Why linguistics are key to tomorrow’s successful customer service teams
Guest post by Dominic Tavassoli, VP Product Management, Eptica Customer service teams should look to leverage cutting edge linguistic technology to address challenges of scalability and efficiency, as well as customer satisfaction.
Great hospital emergency rooms excel at what is known as triage, being able to rapidly determine the priority of the treatment of patients, based on the severity of their condition; triage is necessary to help the most patients in the most efficient way, with limited resources.
Customer service teams need smarter ways of dealing with growing numbers of customer requests, coming from a variety of channels (phone, email, Facebook, Twitter and Web chat to just name a few). When 80% of business-relevant information originates in an unstructured form, customer service requests will arrive in the language and terminology of the user, within the format of the channel of choice. This makes it harder to route the request to the right person in the most efficient way possible.
Many organisations successfully reduce the incoming volumes by setting up a self-service knowledgebase, but the value of the results depends on how good the search function is. Will a search for “Can I bring my cat on the plane?” return articles about “cat”, “cats”, but also “pets” and “animals”? Naturally, it would be a time sink to manually enter and maintain all these keyword variants.
Linguistic disciplines such as Natural Language Processing will help organisations tackle these challenges, and more:
- Extracting key terms, concepts and topics from text helps smarter routing and bulk treatment of requests, resulting in efficiency gains;
- Semantic expansion allows the system to understand the meaning of a request, for better search results and more immediate answers, leading to higher customer satisfaction and reduced costs;
- Sentiment and tonality analyses provide insights into the emotions behind a message, which for instance could direct clients who are angry about late deliveries to a senior specialist in logistics while happy, positive users are put in contact with the marketing team as possible brand advocates to support revenue generation;
- Linguistic analysis in general will start to fill the gap between company jargon and the language a real customer actually uses.
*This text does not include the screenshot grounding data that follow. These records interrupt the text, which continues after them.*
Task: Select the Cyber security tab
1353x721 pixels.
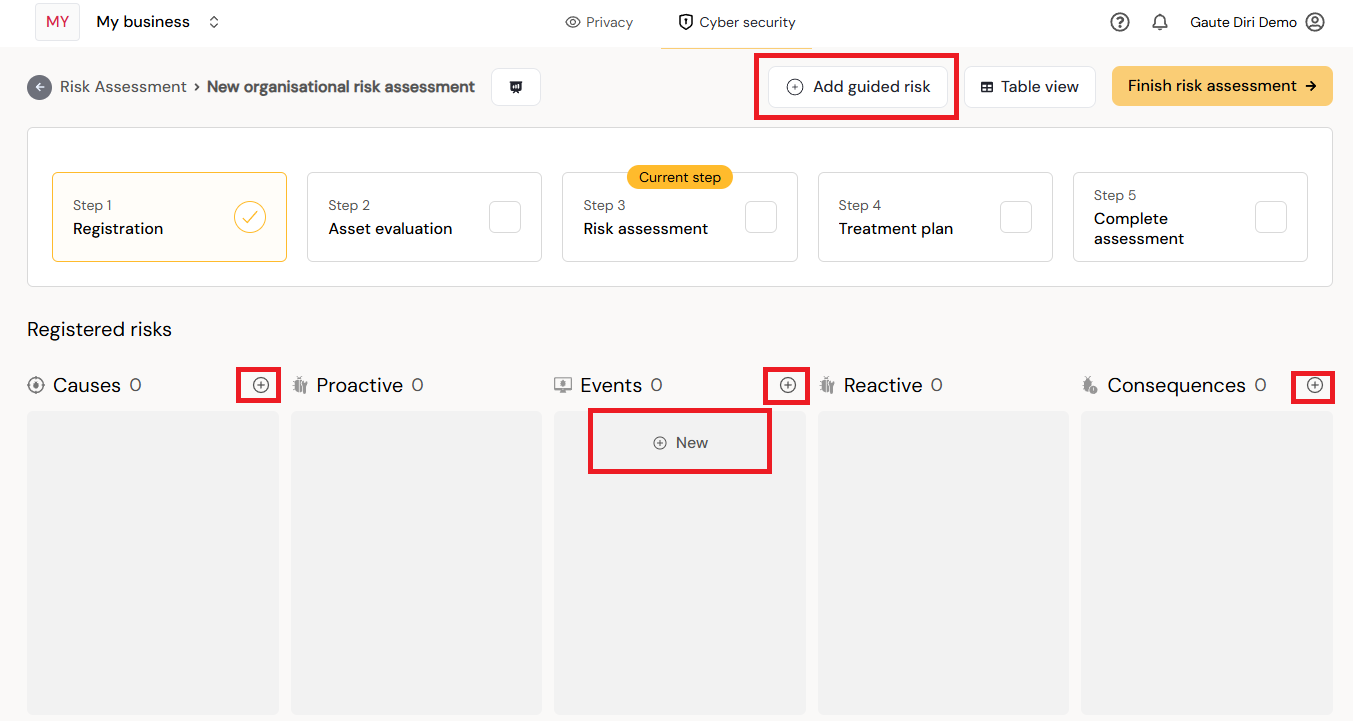Action: pos(737,22)
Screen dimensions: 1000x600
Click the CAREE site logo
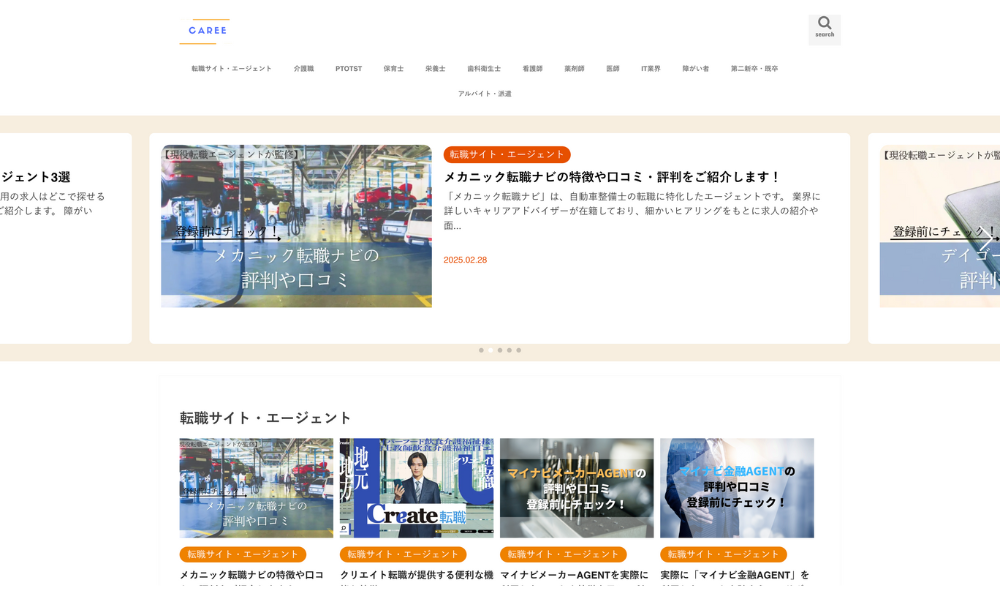(x=205, y=31)
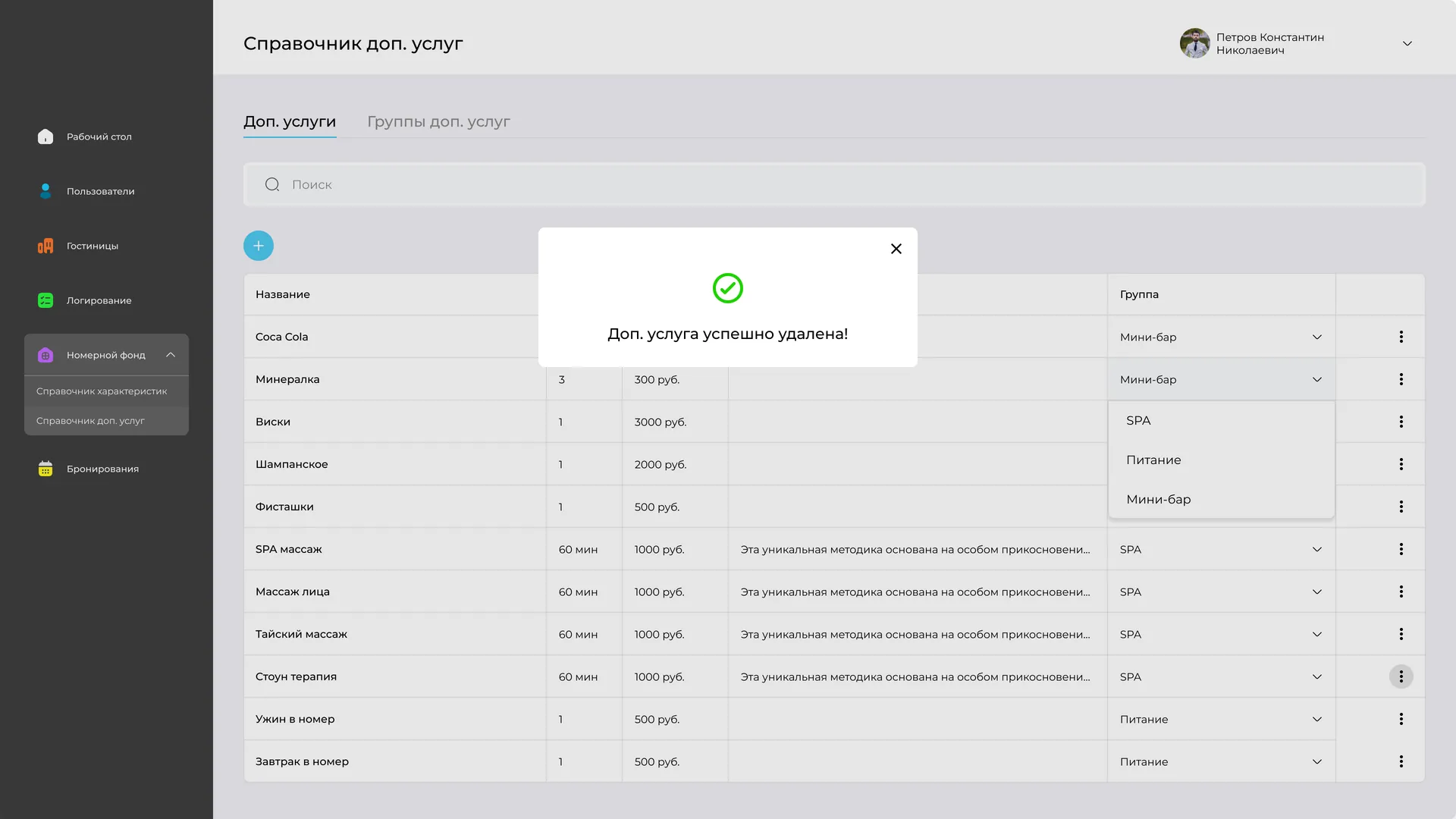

Assess your volume of incoming digital requests as well as its evolution: are volumes increasing? At the same time, estimate the efficiency of your current processes: are priority messages treated as swiftly and professionally as necessary? Does customer service risk becoming a bottleneck for the growth of your business? If so, consider customer support platforms that include strong linguistic capabilities, which will help scale your operations without hurting your budget. Make sure the vendor has the necessary linguistic team in house so that they can pre-populate and continually evolve the tool set.
This will enable you to set up the future-proof triage system you need, because customer satisfaction is ultimately a question of life or death for every business.